David Akiba (October 7, 1940 – August 24, 2019) was an American photographer and educator who lived and worked in Boston, best known for his landscape photography.

== Early life ==
His name at birth was David Cohen, but when he was a young man he changed his name because there was already a photographer with that name. He was born in Boston but grew up in Winthrop, Massachusetts.

=== Education ===
He received his undergraduate degree from the University of Massachusetts Amherst in 1961. He began making photographs in 1969. He went on to study with Harry Callahan and Aaron Siskind at the Rhode Island School of Design, and he received a Master's in Fine Arts from there in 1973.

== Career ==
He worked in several formats both in documentary style and in manipulated imagery when he re-photographed his own photographs and then used copy machines to create distortions that heightened the emotional content of the photograph.

In 1985, Akiba received a MassProductions grant to photograph the Frederick Law Olmsted’s Emerald Necklace park system for two years, which led to a series of related exhibitions once the work was completed.

In 2005, Akiba completed the work Through the Lens: A Separate Journey. This work is a photographic diary of his son Jonah becoming a Hassidic Jew after being raised in a non-religious household and it shows the impact this transformation has had on David and his son Daniel. A few years prior, Daniel had created a critically acclaimed short documentary called My Brother's Wedding, which featured some of his father David Akiba's photographs. They held several joint exhibitions of David's family photos alongside screenings of the video.

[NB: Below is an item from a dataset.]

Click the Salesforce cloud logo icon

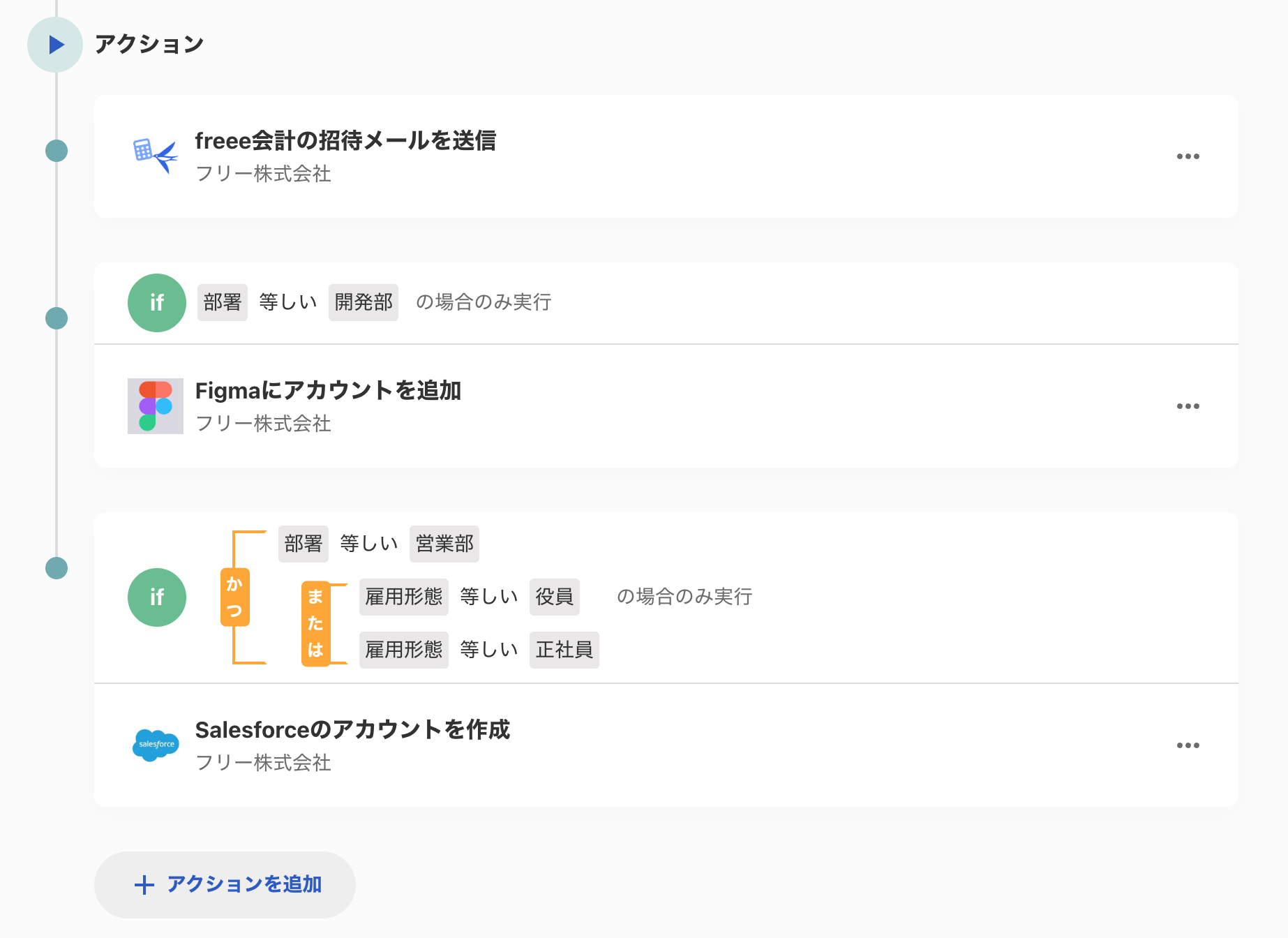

His work has been exhibited widely at galleries in Boston and around the world, and is part of several permanent collections including in the collections of the Boston Museum of Fine Art, Fogg Art Museum, Center for Creative Photography, DeCordova Museum, Brooklyn Museum and others.

Akiba's photographs of the MBTA were included in the photo book, Images of Rail: Boston’s Orange Line. These photographs were from 1985, when he was selected to be one of five photographers who photographed the Elevated Orange Line between Forest Hills and downtown Boston before its 1988 planned demolition.

Akiba's work is included in Sinclair Hitchings's Art in Boston project which is part art collection and part research reference library for Boston-based art.

He taught part-time at Babson College, Emerson College, and the New England School of Photography.

== Personal life ==
David had six children from two marriages. He lived in Jamaica Plain neighborhood of Boston with his wife Jane (née Levin). Jane is a portrait photographer and also teaches at Emerson College.

David's son, Isaac Akiba, was a member of the Boston Ballet, becoming the first person from Boston's public school dance program to join the elite ballet troupe. David created a photo series inspired by the dancers.